[BUG] Non-compliant interrupt latency: Instructions executed after enabling interrupts via mie write #3175
Description
Is there an existing CVA6 bug for this?
- I have searched the existing bug issues
Bug Description
Description
We encountered a non-compliant behavior in CVA6 where enabling interrupts via a CSR write (csrrw to mie) does not trigger the trap immediately. Instead, the core continues to execute subsequent instructions (an "interrupt skid"), which incorrectly modifies the architectural state before the trap is finally taken.
This issue was identified during fuzzing verification by comparing CVA6 execution traces against Spike.
Environment
- Commit ID: aa4f5a5
- Config: cv64a6_imafdc_sv39
- ISA: rv64g_zba_zbb_zbs_zbc_zbkb_zbkx_zkne_zknd_zknh
Steps to Reproduce
The following sequence demonstrates the issue. An interrupt is pending, and we enable it via mie.
# ... setup logic ...
li a3, 0x000000000000b8d8 # Value to enable interrupts (MIE set)
csrrw s9, mie, a3 # <--- Interrupt enabled here.
addi x1, x0, 1145 # <--- CVA6 EXECUTES this (Resulting in x1=1145)
nop # <--- CVA6 EXECUTES this
# <--- CVA6 finally traps here
Expected Behavior (Spike)
According to the RISC-V specification, the trap should occur immediately after the csrrw instruction retires. The addi instruction should not be executed, and the register x1 should not be modified. mepc should point to the addi instruction.
Observed Behavior (CVA6)
CVA6 executes the csrrw, but then proceeds to fetch, execute, and commit the subsequent addi and nop instructions. The trap is taken only after these instructions retire.
Crucially, this results in visible architectural state corruption: register x1 is updated to 1145 (0x479), which is a violation of the precise exception/interrupt model required by the ISA.
Log Evidence
Spike:
core 0: 0x0000000080002024 (0x30469cf3) csrrw s9, mie, a3
core 0: 3 0x0000000080002024 (0x30469cf3) x25 0x0000000000000000 c772_mie 0x0000000000000888
core 0: exception interrupt #7, epc 0x0000000080002028 <-- Traps immediately at next PC
core 0: >>>> other_exp
CVA6:
core 0: 0x0000000080002024 (0x30469cf3) csrrw s9, mie, a3
3 0x0000000080002024 (0x30469cf3) x25 0x0000000000000000
core 0: 0x0000000080002028 (0x47900093) li ra, 1145 <-- EXECUTED! (Skid)
3 0x0000000080002028 (0x47900093) x 1 0x0000000000000479 <-- x1 (ra) CORRUPTED
core 0: 0x000000008000202c (0x00000013) nop <-- EXECUTED!

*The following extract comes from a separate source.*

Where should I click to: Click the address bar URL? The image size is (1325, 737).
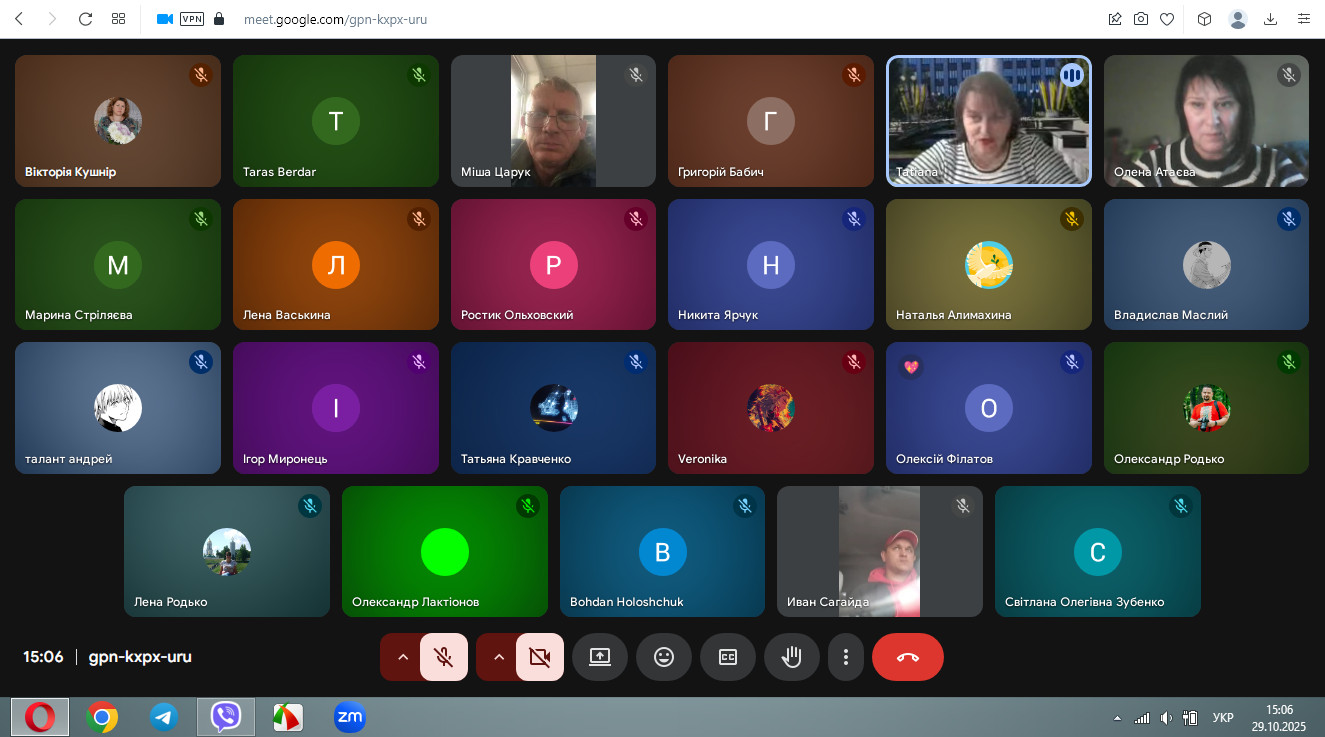(328, 19)
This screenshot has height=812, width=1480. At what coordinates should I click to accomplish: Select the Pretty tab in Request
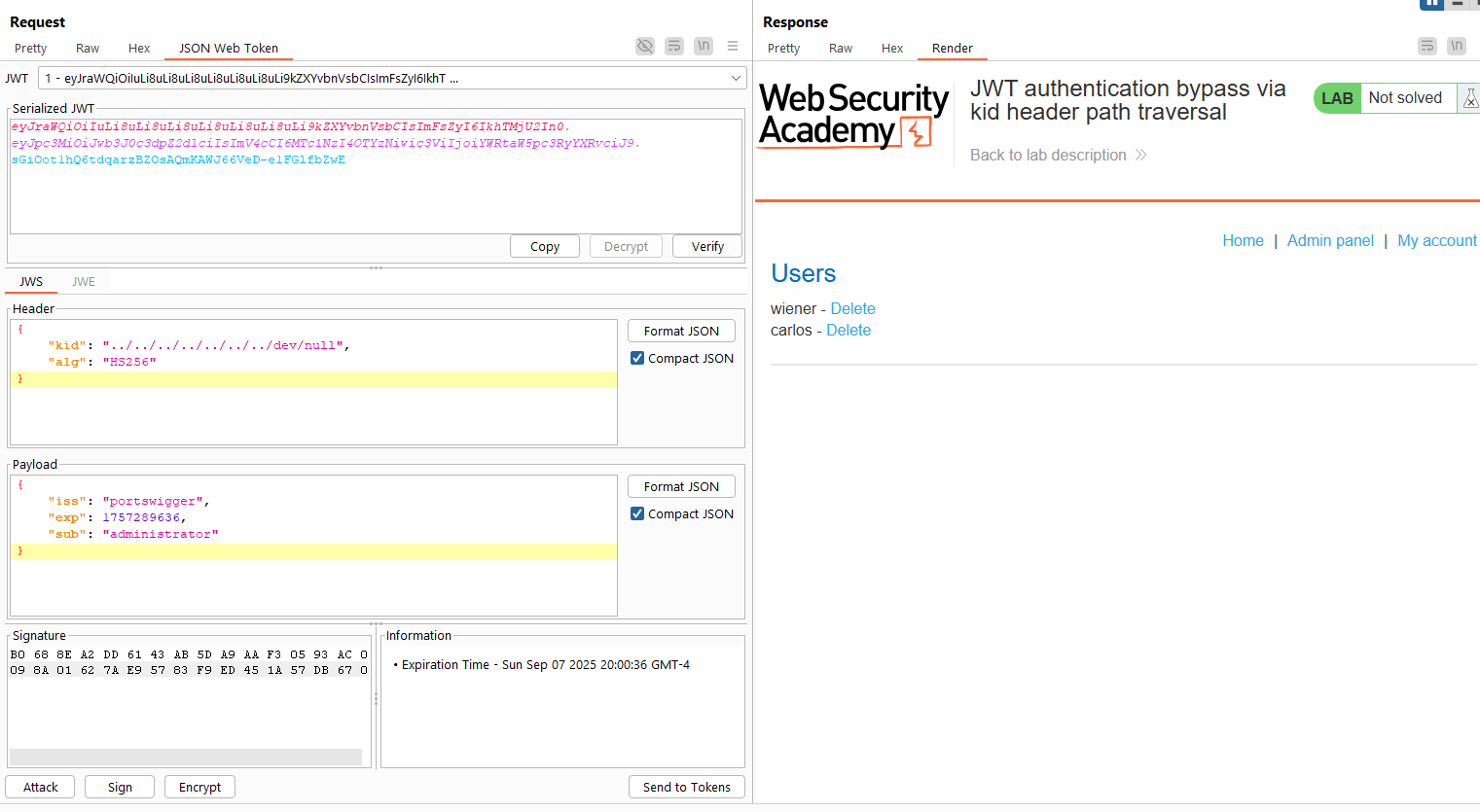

3 0x000000008000202c (0x00000013)
exception @ 0x0000000080002030 (0x00000013) <-- Late Trap
Reference to Specification
This violates the RISC-V Privileged Architecture Specification:
"These conditions for an interrupt trap to occur must be evaluated in a bounded amount of time from when an interrupt becomes, or ceases to be, pending in mip, and must also be evaluated immediately following the execution of an xRET instruction or an explicit write to a CSR on which these interrupt trap conditions expressly depend (including mip, mie, mstatus, and mideleg)."
By executing subsequent instructions, CVA6 fails to guarantee the precise interrupt boundary.
Analysis
We suspect that writing to the mie CSR does not trigger a pipeline flush.
When mie is updated in the commit stage (or CSR functional unit), the instructions immediately following it (which are already in the Decode/Issue stages) are not flushed. They are allowed to proceed to Commit before the interrupt logic asserts the trap.
The issue appears sensitive to instruction alignment/timing (e.g., adding/removing nop padding sometimes masks the issue), which strongly suggests a race between the CSR update propagation and the pipeline commit logic due to the lack of an explicit flush.
Attachments
ELF binary and full execution logs are attached.